Taiwanese exports’ growth momentum is expected to remain high throughout this year, with full-year outbound shipments surpassing US$800 billion for the first time, despite concerns over global economic disruptions sparked by the US-Iran conflict, credit information agency CRIF Taiwan (中華徵信所) said yesterday.
As the demand for artificial intelligence (AI) applications would continue to underpin outbound shipments of electronic components (particularly semiconductors), information and communications technology (ICT) products, and audiovisual devices, the Middle East war is not expected to affect Taiwan’s export performance this year, CRIF said in a news release.
The agency’s optimism came as Taiwan’s exports set a new record last month at US$80.18 billion, with annual growth of 61.8 percent also far exceeding the market consensus of a 40 percent increase, the Ministry of Finance reported on April 10.
Photo: Edgar Su, Reuters
That brought cumulative exports in the first quarter of this year to US$195.74 billion, a record high and surpassing the government’s estimate by US$44.82 billion.
In addition, the 51.1 percent annual increase in exports during the quarter also dwarfed the 49.6 percent growth registered in the seasonally strong fourth quarter last year, ministry data showed.
The robust performance was supported by exports of electronics components, which rose 42.7 percent from a year earlier to US$65.58 billion in the quarter, and by combined shipments of ICT products and audiovisual devices, which surged 102.1 percent to US$87.95 billion, the data showed.
As the nation’s export structure has shifted toward the AI industry and the Middle East war has a relatively limited impact on AI development, CRIF forecast that Taiwan’s exports would exceed US$200 billion each quarter this year: US$211.3 billion in the second quarter, US$225.7 billion in the third and US$227.9 billion in the fourth.
It also predicted that full-year exports would surge 37.7 percent to US$860.6 billion, far higher than the Directorate-General of Budget, Accounting and Statistics’ estimates of a 6.3 percent increase to US$664.4 billion.
Meanwhile, the agency also projected that the combined revenue of listed companies in the semiconductor, computer and peripheral equipment, electronic components and other electronic products industries would grow 40 to 50 percent this year from last year.

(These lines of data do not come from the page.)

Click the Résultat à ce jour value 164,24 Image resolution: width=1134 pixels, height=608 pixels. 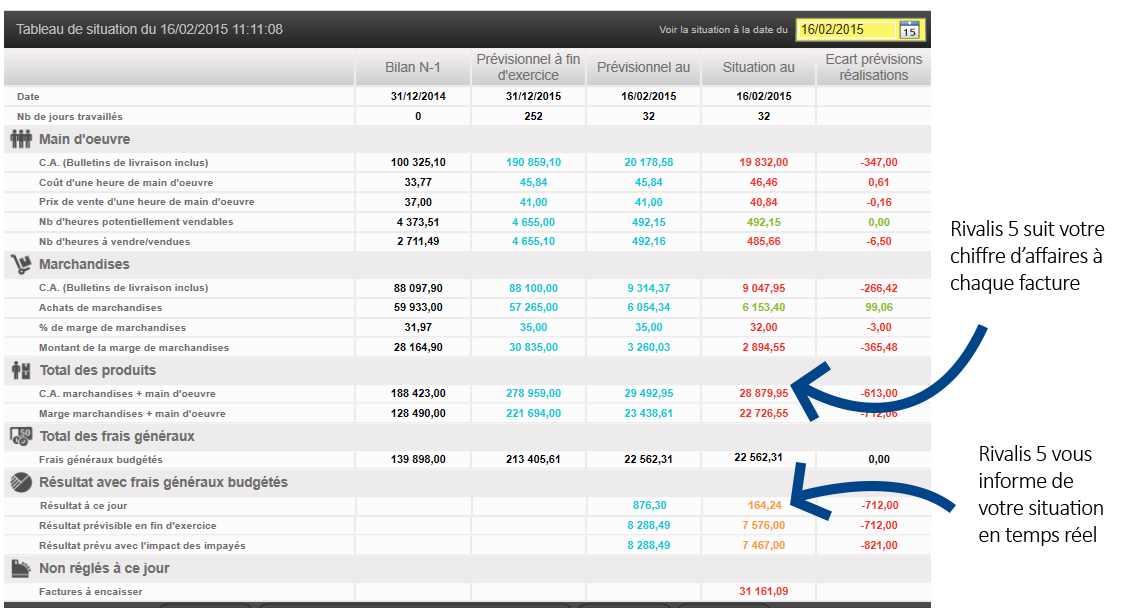764,505
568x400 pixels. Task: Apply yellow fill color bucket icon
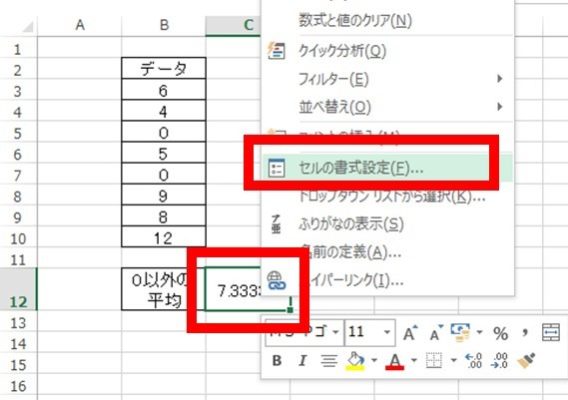coord(356,361)
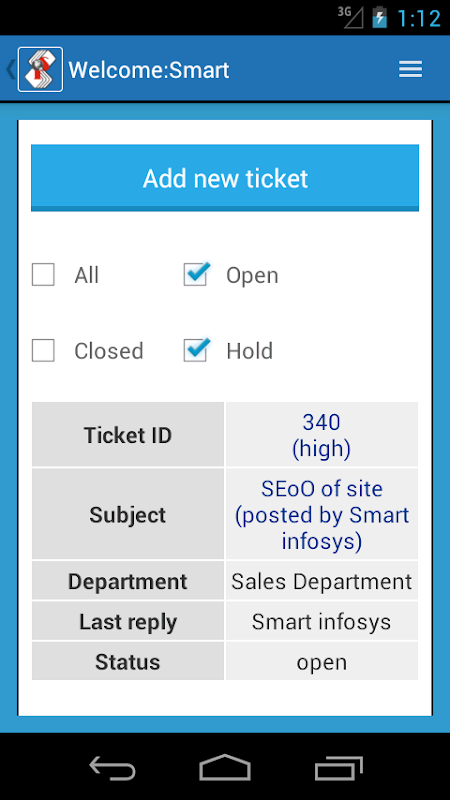Open the recent apps icon

coord(339,768)
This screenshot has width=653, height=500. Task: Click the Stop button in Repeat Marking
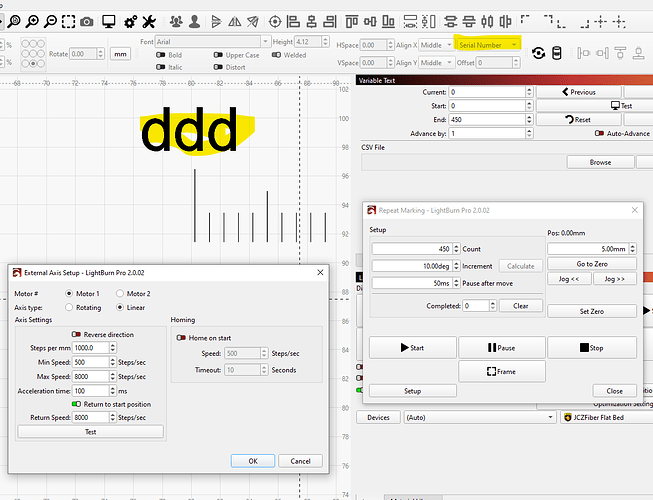click(589, 348)
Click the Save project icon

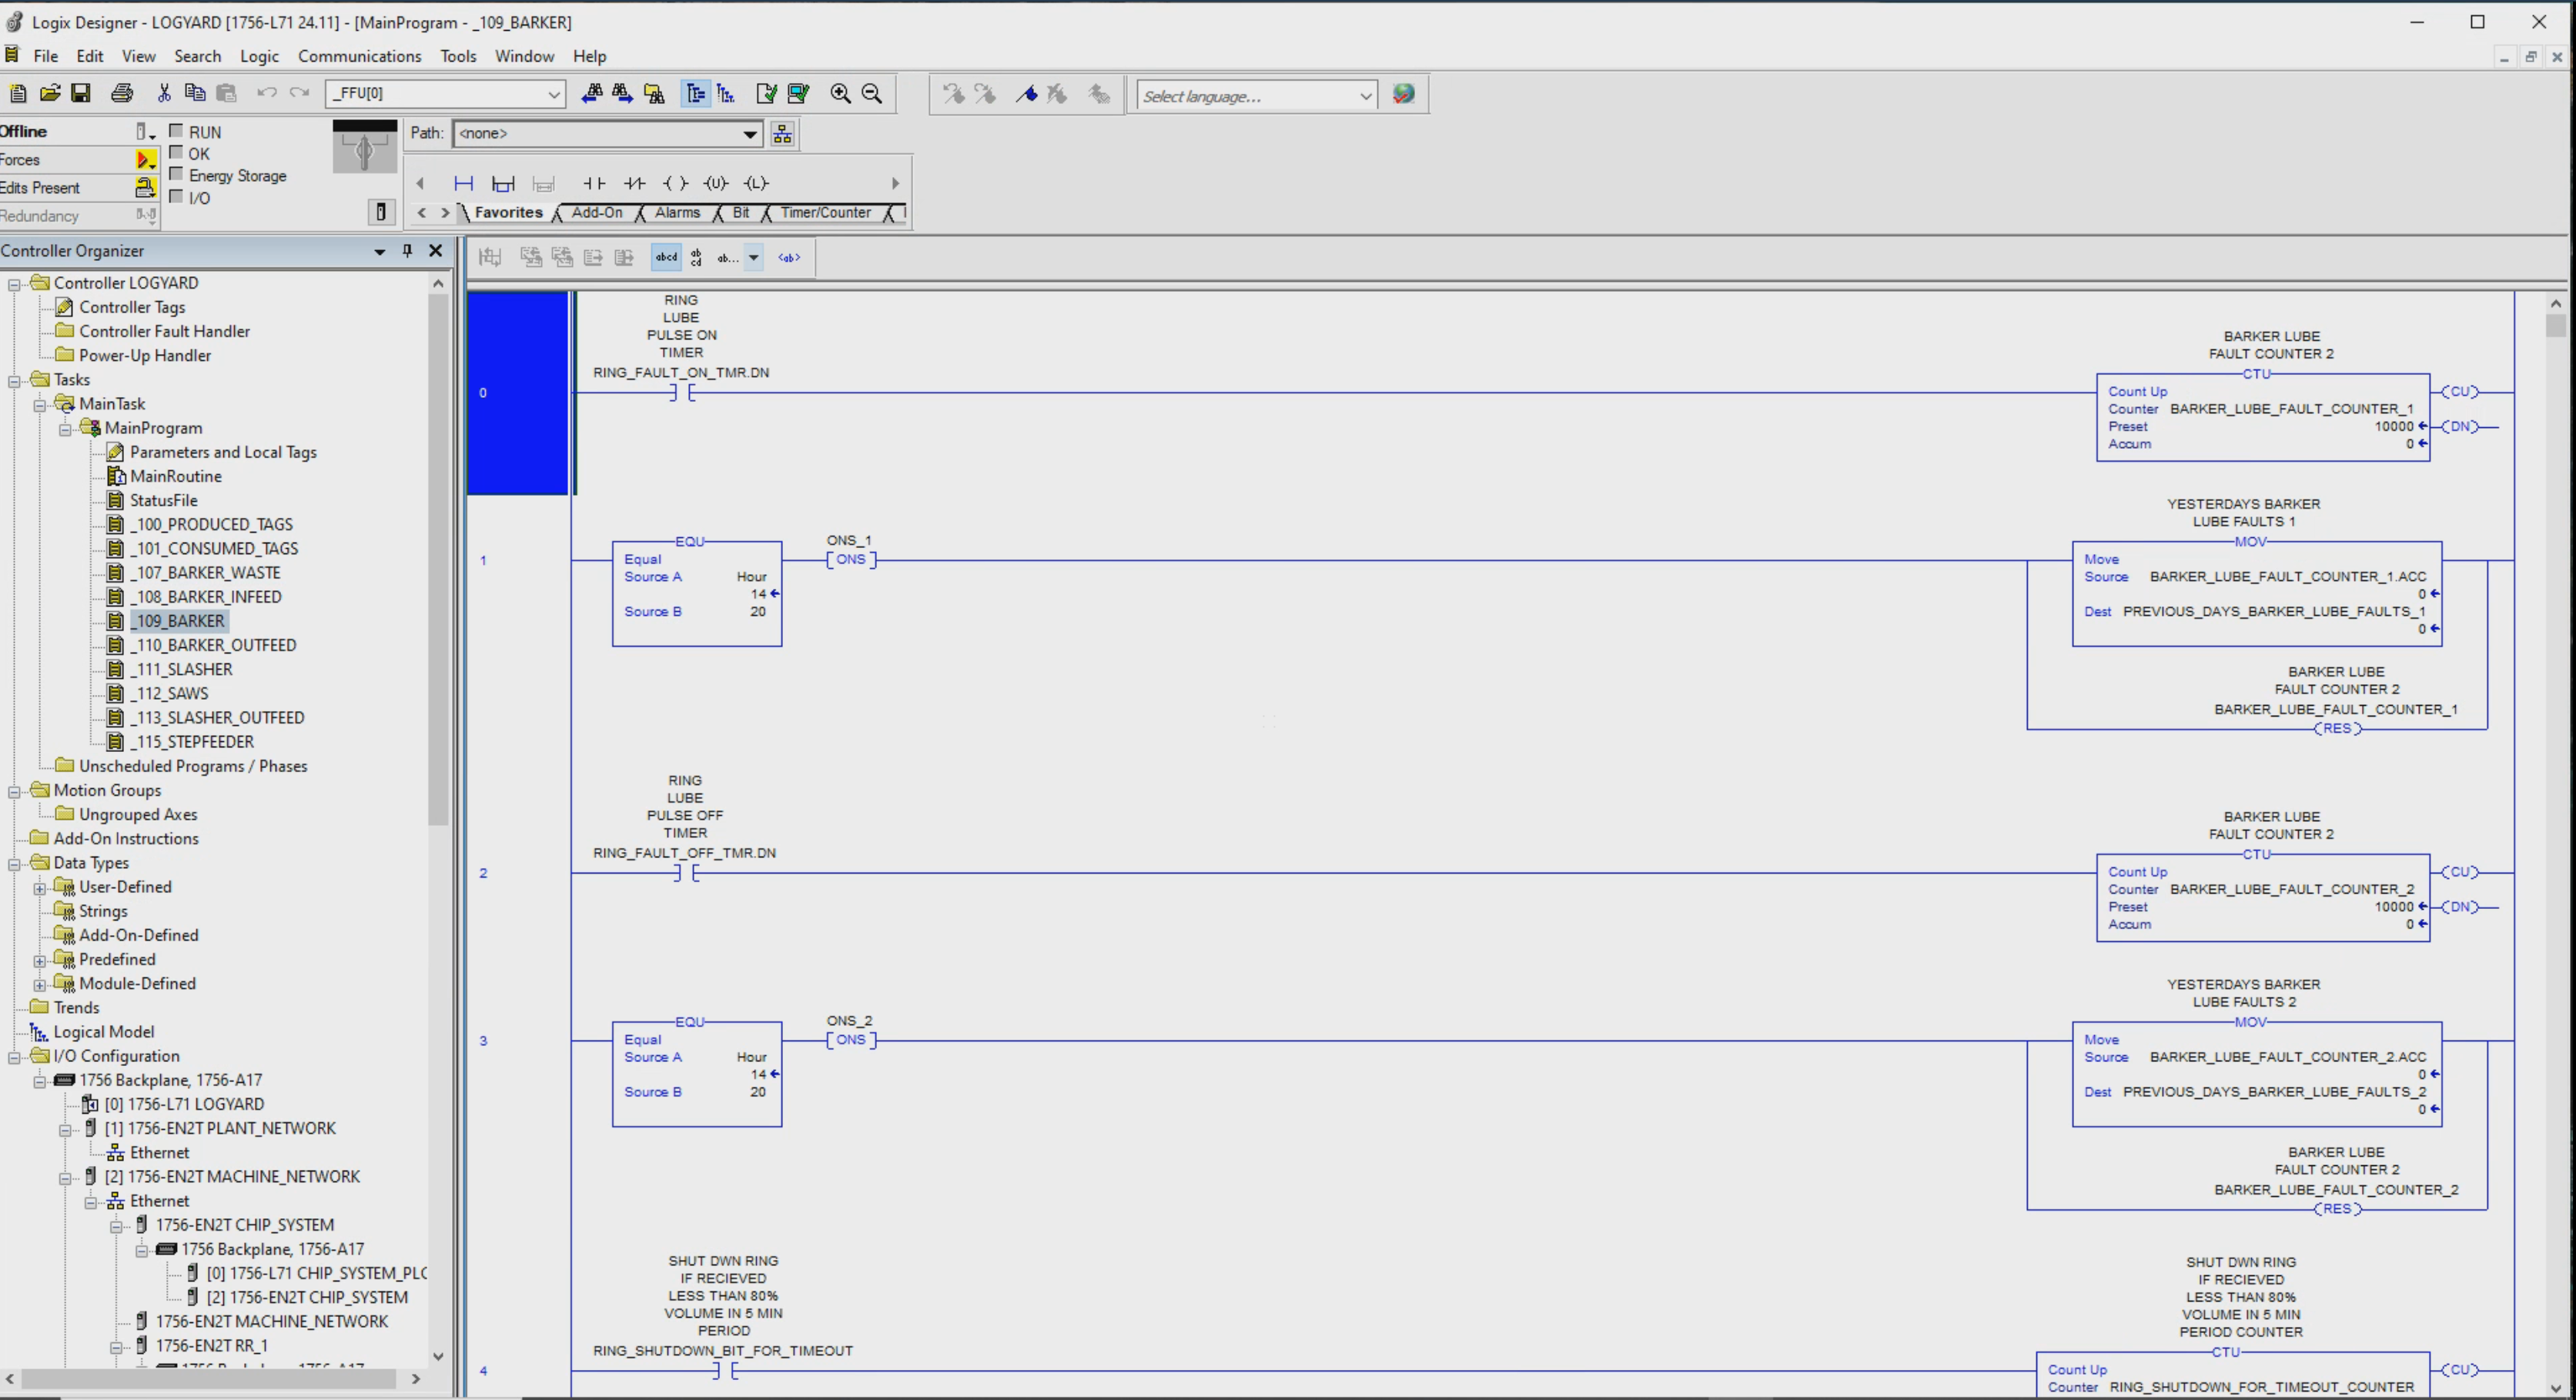point(81,93)
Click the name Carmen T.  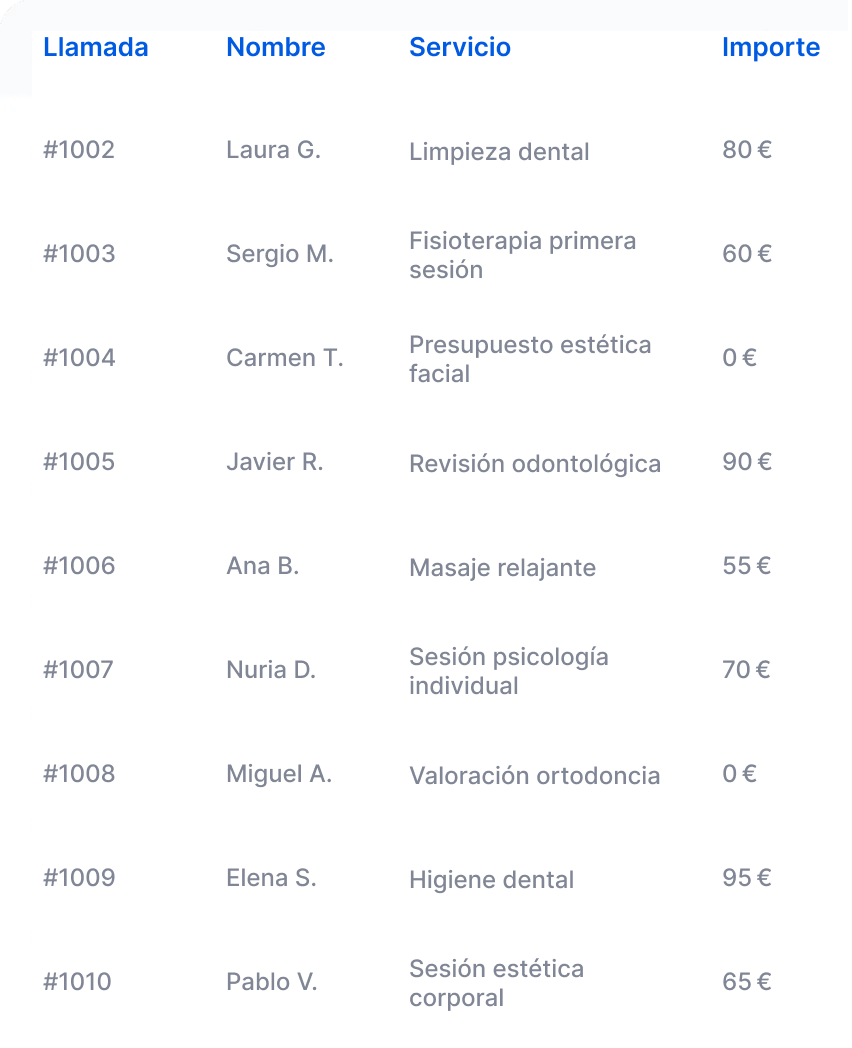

The combined revenue of those companies in the first quarter totaled NT$8.1904 trillion, a 36 percent increase compared with the same period of last year, CRIF said.
As the peak season for the electronics industry has not arrived, and considering firms’ inventory replenishment seen so far, there would be no so-called off-season effect for those companies this quarter, it said, anticipating even stronger market demand in the second half of the year.